Attachment: mswms_gmap.gif added

Image produced by this bug's URL and showing the problem

comment:1 by jdoyon@…, 23 years ago

I just noticed this on my end as well (Daniel and I use the same data).

I'm not sure, my memory could be failing me, but I *think* this started 
happening when I updated my code from the CVS today, my previous MS3.5 was from 
a couple of weeks ago ... Maybe changes that occured in the mean time caused 
this ?

That's one possiblity, but I also noticed that they disappear only when 
reprojecting, and then, only certain projections.  If i do a very simple OGC 
call (?wmtver=1.0.0&request=map) with any size, the missing provinces are 
allways there.
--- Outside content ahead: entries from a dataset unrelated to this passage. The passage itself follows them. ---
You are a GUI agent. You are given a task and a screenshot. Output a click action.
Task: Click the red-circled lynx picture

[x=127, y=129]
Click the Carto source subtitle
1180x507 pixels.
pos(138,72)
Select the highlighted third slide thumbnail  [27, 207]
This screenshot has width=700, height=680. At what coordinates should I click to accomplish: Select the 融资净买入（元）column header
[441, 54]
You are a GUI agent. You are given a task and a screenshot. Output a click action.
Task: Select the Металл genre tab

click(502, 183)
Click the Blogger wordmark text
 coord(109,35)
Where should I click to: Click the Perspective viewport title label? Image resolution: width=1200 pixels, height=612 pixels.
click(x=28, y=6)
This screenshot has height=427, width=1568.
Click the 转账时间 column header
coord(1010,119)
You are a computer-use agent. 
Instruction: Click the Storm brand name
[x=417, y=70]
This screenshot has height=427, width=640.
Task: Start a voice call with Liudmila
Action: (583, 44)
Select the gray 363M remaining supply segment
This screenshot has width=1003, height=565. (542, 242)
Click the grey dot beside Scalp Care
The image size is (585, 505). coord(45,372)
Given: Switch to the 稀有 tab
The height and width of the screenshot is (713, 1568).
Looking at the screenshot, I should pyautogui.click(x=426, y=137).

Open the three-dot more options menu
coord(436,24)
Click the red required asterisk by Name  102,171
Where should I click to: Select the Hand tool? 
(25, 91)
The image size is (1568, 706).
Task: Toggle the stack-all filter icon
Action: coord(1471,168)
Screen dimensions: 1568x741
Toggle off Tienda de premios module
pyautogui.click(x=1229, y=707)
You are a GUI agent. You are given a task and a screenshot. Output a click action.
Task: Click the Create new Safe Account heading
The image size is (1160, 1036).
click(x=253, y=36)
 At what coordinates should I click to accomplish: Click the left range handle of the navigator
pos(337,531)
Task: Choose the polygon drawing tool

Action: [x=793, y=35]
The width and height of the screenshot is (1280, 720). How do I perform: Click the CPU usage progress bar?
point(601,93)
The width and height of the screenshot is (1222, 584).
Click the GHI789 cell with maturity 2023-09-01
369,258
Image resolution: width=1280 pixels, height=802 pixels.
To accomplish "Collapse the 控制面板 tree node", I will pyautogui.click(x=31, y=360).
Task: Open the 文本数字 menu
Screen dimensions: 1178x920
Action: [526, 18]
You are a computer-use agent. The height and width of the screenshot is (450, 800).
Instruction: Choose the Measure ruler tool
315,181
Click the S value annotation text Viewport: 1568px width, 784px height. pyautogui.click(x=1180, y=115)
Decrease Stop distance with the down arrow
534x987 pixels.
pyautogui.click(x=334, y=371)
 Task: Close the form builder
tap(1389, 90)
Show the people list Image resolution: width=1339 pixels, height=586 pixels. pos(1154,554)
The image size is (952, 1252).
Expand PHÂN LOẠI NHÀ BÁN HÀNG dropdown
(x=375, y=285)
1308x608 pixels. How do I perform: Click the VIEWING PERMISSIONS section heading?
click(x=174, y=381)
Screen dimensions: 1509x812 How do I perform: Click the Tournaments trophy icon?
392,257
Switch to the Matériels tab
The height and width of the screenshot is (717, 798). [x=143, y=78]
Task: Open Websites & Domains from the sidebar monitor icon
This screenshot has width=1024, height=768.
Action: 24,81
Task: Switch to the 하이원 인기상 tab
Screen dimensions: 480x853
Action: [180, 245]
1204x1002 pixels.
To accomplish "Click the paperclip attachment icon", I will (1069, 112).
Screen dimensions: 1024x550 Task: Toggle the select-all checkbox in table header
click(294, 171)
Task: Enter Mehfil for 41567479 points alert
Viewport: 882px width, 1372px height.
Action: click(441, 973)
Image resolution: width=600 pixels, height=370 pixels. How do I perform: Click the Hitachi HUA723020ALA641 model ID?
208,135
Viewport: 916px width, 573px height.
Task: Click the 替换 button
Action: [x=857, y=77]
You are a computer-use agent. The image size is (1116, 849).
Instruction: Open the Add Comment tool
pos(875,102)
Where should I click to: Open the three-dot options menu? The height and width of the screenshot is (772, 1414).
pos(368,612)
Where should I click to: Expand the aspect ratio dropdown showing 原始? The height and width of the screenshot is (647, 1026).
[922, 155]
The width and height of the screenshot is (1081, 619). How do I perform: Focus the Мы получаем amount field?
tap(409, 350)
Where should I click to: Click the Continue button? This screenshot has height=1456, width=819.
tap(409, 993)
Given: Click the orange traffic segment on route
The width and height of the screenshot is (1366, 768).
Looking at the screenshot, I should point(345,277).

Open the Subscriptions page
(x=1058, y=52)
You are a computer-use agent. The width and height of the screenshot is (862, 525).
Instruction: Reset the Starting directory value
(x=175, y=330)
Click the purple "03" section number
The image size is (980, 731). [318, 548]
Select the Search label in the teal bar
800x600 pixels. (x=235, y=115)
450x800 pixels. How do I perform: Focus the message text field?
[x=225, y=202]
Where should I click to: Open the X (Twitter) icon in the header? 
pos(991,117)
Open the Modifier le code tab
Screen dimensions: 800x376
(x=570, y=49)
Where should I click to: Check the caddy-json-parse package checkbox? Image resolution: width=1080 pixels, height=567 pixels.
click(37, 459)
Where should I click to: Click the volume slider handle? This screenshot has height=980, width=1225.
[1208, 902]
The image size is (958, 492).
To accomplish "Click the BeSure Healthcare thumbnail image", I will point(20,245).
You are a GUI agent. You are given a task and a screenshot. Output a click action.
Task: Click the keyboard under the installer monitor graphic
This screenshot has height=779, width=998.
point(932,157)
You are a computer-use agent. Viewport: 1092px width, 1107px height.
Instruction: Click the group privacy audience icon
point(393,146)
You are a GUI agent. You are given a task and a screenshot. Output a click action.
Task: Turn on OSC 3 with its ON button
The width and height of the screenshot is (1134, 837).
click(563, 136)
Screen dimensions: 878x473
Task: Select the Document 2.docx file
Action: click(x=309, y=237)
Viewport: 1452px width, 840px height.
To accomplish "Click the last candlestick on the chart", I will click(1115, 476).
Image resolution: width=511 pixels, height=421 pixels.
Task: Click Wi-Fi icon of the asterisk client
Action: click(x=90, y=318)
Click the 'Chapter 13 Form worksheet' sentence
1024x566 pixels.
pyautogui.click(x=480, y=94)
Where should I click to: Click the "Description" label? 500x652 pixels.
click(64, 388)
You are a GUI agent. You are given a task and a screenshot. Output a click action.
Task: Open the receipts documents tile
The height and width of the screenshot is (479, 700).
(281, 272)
When I reproject using an OGC client using EPSG:4326, then 
Quebec and Maritimes are missing, BUT, if I reproject to EPSG:42101 (WSG 84 / 
LCC Canada), then the provinces show up fine ...

Hope this helps...

comment:2 by fwarmerdam, 23 years ago

Owner: changed from morissette@… to fwarmerdam

comment:3 by fwarmerdam, 23 years ago

Status: newassigned

comment:4 by fwarmerdam, 23 years ago

In maputil.c:msDrawLayer() (and presumably it's analogs) the following
call is done to transform the latlong region of the map into the projection
of the layer (LCC).  I think this transformation is operating very poorly
because the lat/long region is so unreasonable as input to the LCC reprojection.

  if((map->projection.numargs > 0) && (layer->projection.numargs > 0))
    msProjectRect(&map->projection, &layer->projection, &searchrect); // projec

(gdb) p map->extent
$19 = {minx = -179.40000000000001, miny = -179.40000000000001, 
  maxx = 179.40000000000001, maxy = 179.40000000000001}
(gdb) p searchrect
$20 = {minx = -2306170961.9598298, miny = -566618157.16840172, 
  maxx = 3.1311206780778273, maxy = 4642261.9173844298}
(gdb) 

Some shapes are failnng the subsequent test against searchrect, including 
Quebec, and Greenland.



On review of msProjectRect(), a good deal of effort is expended to 
compute a bounding rectangle that is likely to be OK.  A sampling
of points around the edge are used, not just the corners. 

However, it doesn't account for the fact that pj_transform() can fail
for illegal points, and so the bounds are not well computed.  All the top and
bottom edges have no useful effect (but are misconstrued as being small values
since the failure of pj_transform() is not detected).  The right side points
are projected to have large negative x values which is reasonable.  The
problem is that we don't do points through the center that can approach the
right edge in a valid region, getting a properly MAXX value. 

One possible solution is to to the current sampling all through the rect
not just along the edges but this will substantially increase the computational
cost.  Perhaps this would just kick in when a transform fails. 



comment:5 by fwarmerdam, 23 years ago

Resolution: fixed
Status: assignedclosed
I have fixed the bug by improving msProjectRect()'s ability in the face
of some points failing to reproject. 

msProjectPoint now returns MS_FAILURE if transform fails.
msProjectRect now deals with failure to reproject some points, and samples
through the middle of the rectangle if there are any failures.